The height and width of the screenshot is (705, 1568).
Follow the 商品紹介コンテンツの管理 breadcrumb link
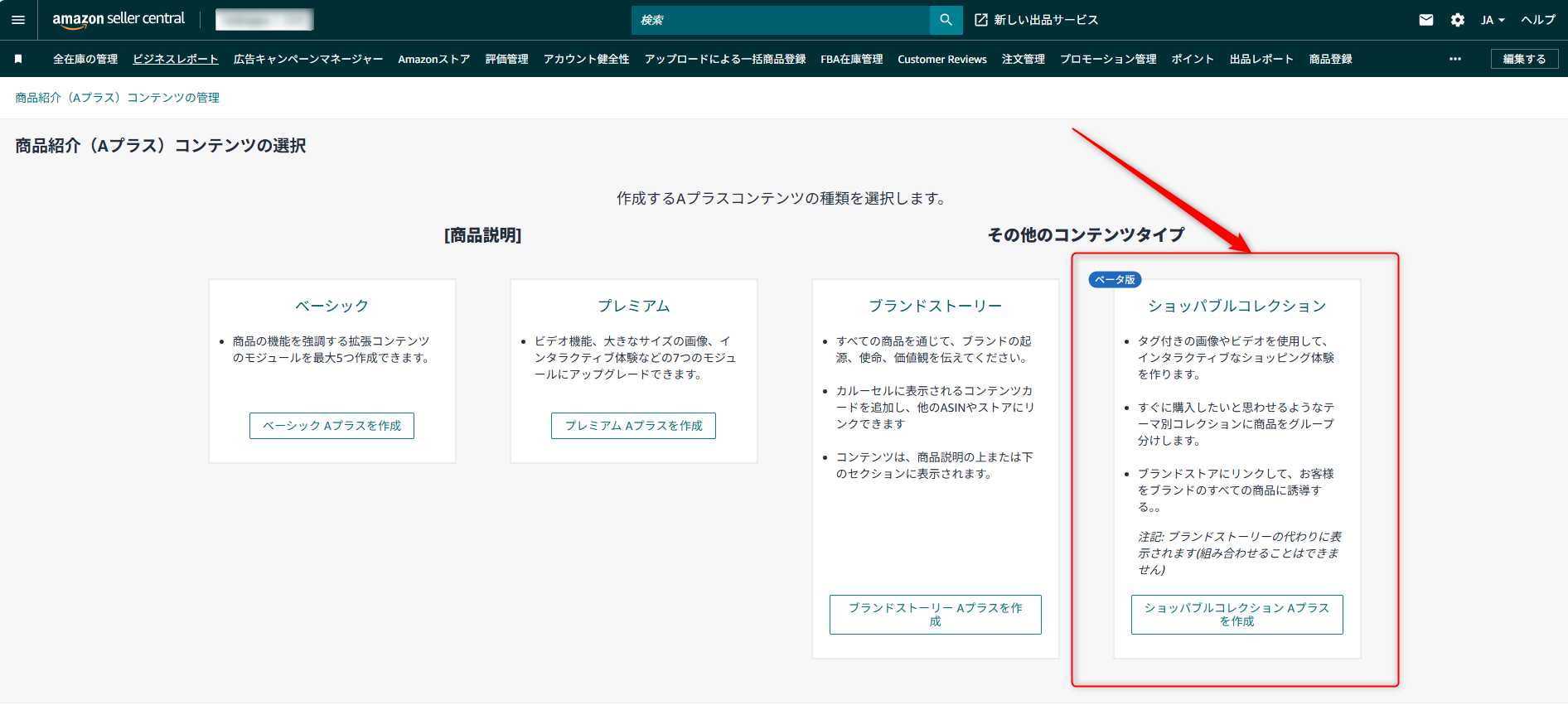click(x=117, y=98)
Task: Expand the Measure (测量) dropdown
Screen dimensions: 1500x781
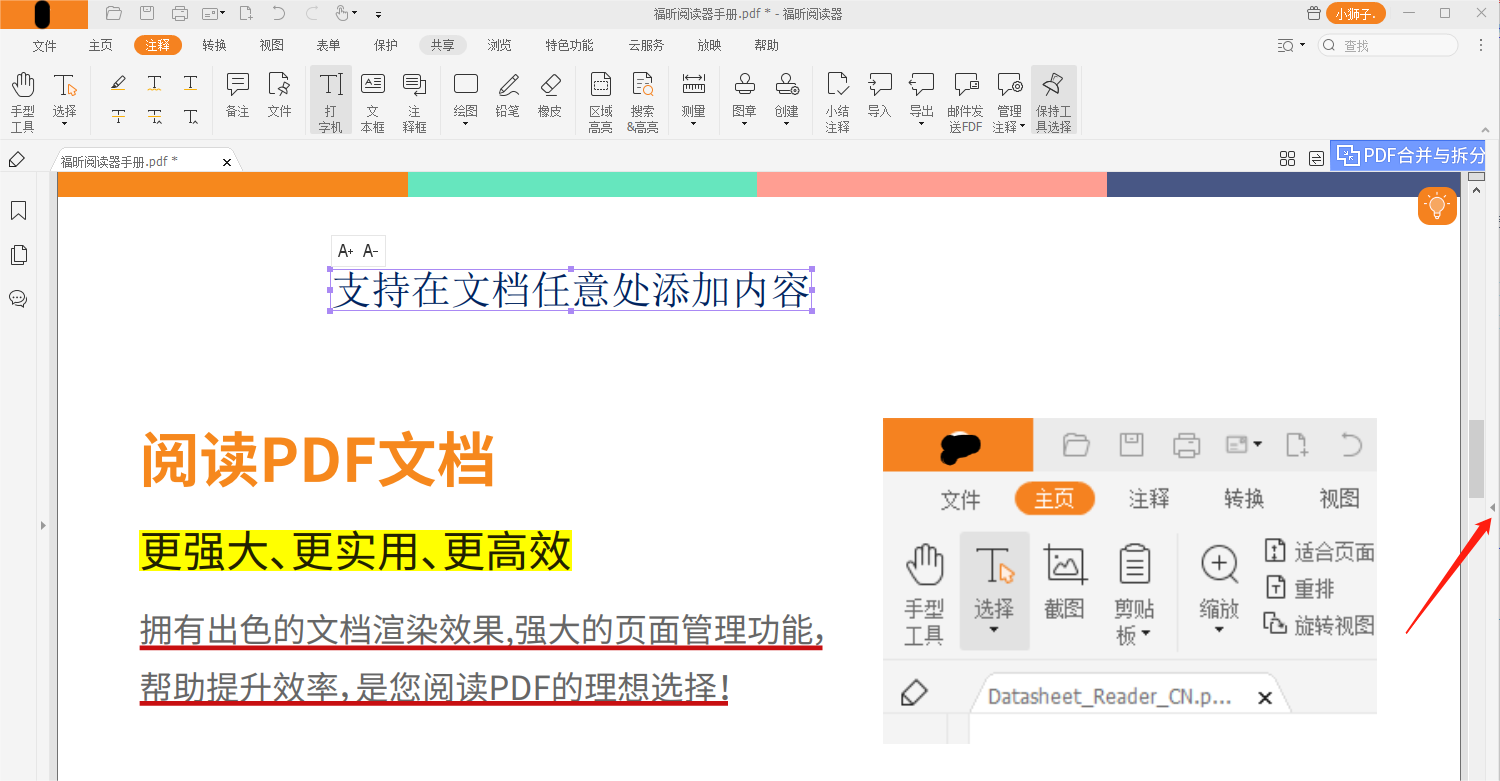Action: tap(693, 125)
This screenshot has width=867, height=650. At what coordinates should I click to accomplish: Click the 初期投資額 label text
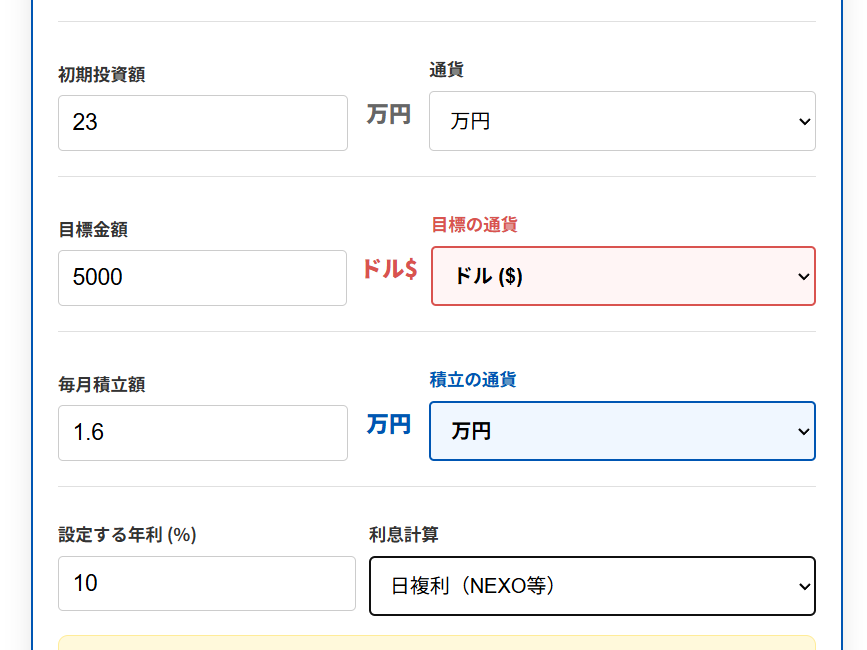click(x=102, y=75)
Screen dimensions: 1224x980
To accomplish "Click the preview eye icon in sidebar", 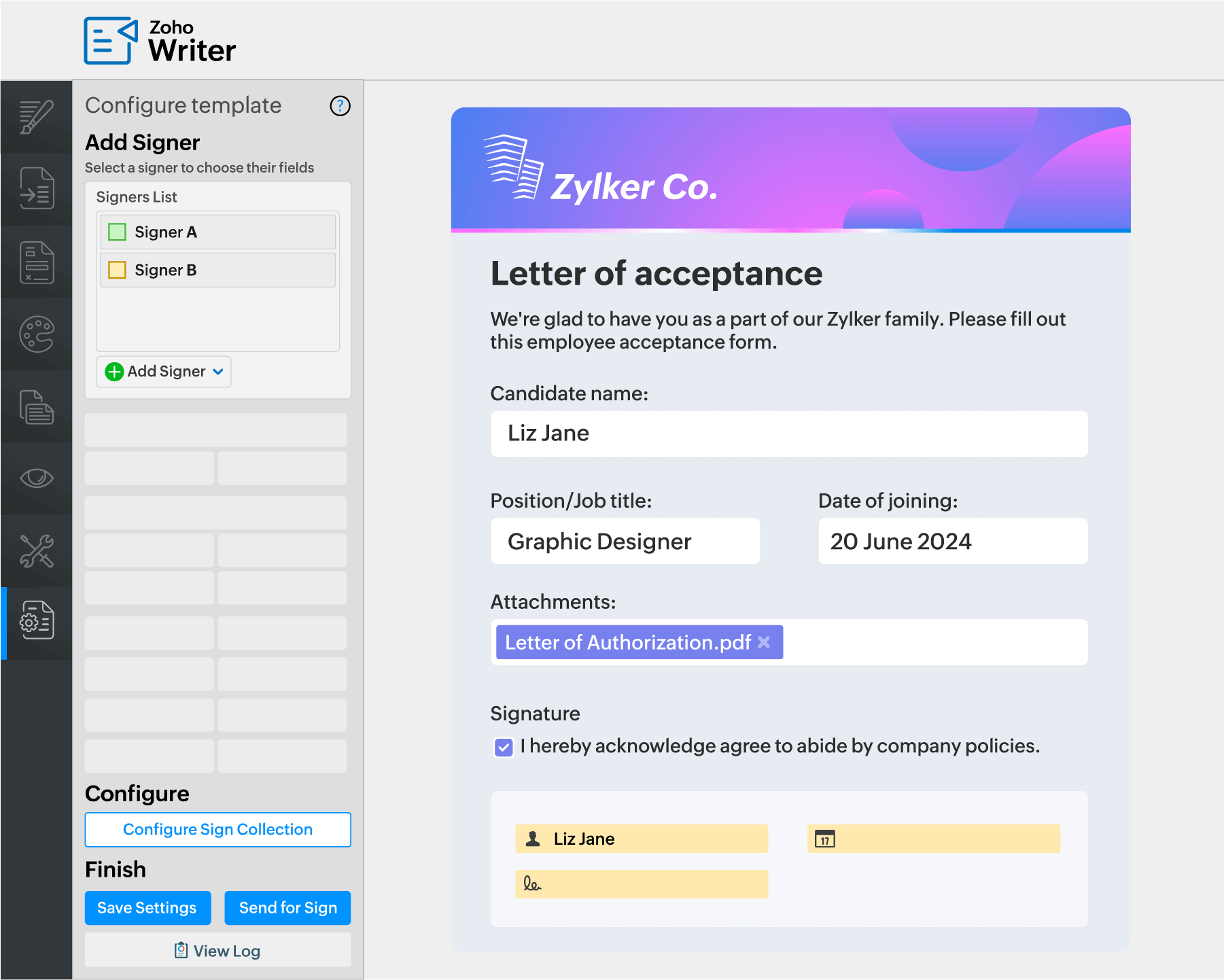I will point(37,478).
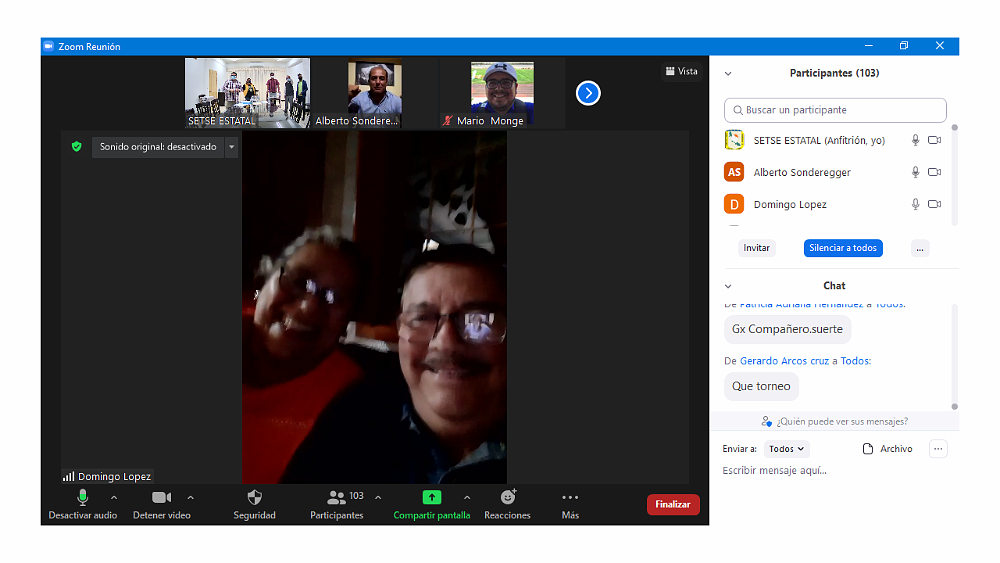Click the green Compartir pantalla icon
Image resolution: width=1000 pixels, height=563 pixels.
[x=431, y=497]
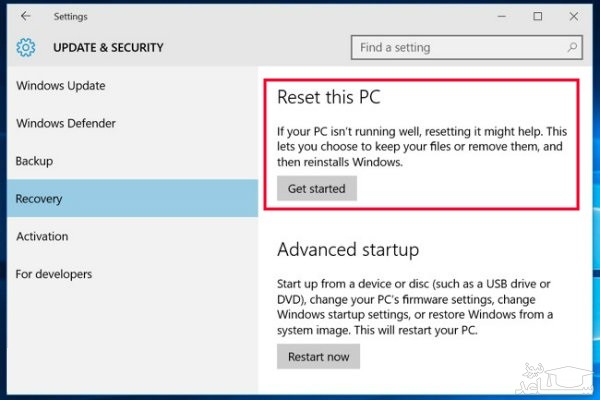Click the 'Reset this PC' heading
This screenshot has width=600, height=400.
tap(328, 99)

------------------------------

> [Work request] With pictures excluded, reproduce exactly the lines above from the one containing "Screen dimensions: 1500x781" down to the one containing "Screen dimensions: 1224x980", those two included.

> [Result]
Screen dimensions: 1500x781
Action: tap(693, 125)
This screenshot has width=867, height=650. At what coordinates should I click to accomplish: Click the 初期投資額 label text
click(x=102, y=75)
Screen dimensions: 1224x980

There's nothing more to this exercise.